### Material for this task ###

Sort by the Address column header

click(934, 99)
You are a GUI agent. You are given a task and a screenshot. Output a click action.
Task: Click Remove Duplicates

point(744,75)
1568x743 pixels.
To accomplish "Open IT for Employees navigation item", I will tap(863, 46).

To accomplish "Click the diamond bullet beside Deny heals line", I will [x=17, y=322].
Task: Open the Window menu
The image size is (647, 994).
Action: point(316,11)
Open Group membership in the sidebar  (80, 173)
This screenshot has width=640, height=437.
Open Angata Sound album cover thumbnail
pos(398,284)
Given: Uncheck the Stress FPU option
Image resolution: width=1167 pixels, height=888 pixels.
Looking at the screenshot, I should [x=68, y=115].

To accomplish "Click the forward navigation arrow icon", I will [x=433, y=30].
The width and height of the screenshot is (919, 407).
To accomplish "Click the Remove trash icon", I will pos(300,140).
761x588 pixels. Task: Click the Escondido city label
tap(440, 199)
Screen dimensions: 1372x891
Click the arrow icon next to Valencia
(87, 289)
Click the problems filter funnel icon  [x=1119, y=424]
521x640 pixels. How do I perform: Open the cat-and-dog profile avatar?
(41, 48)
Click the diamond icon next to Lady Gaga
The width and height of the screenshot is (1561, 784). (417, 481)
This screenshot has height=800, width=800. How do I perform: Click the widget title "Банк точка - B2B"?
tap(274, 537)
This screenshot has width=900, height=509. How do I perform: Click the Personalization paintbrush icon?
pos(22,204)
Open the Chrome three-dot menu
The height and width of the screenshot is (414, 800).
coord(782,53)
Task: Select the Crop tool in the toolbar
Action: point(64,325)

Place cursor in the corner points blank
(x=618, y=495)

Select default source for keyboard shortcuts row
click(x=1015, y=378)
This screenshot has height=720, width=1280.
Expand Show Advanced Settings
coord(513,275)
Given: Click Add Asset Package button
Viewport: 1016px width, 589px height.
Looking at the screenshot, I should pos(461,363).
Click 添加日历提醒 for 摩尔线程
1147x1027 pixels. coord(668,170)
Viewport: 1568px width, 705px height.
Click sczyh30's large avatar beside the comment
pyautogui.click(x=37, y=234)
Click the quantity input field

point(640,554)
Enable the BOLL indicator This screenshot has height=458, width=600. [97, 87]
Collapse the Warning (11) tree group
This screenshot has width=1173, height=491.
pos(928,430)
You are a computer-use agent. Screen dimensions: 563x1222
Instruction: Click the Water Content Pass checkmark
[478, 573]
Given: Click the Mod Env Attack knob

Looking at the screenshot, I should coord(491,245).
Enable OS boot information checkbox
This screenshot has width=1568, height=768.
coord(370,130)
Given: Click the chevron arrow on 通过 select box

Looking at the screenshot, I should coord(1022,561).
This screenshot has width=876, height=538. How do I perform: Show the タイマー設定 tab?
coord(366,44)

###

Requirement: Report how many lines of the data above hold the string "navigation". Nothing else belongs in the answer.

Solution to this exercise: 2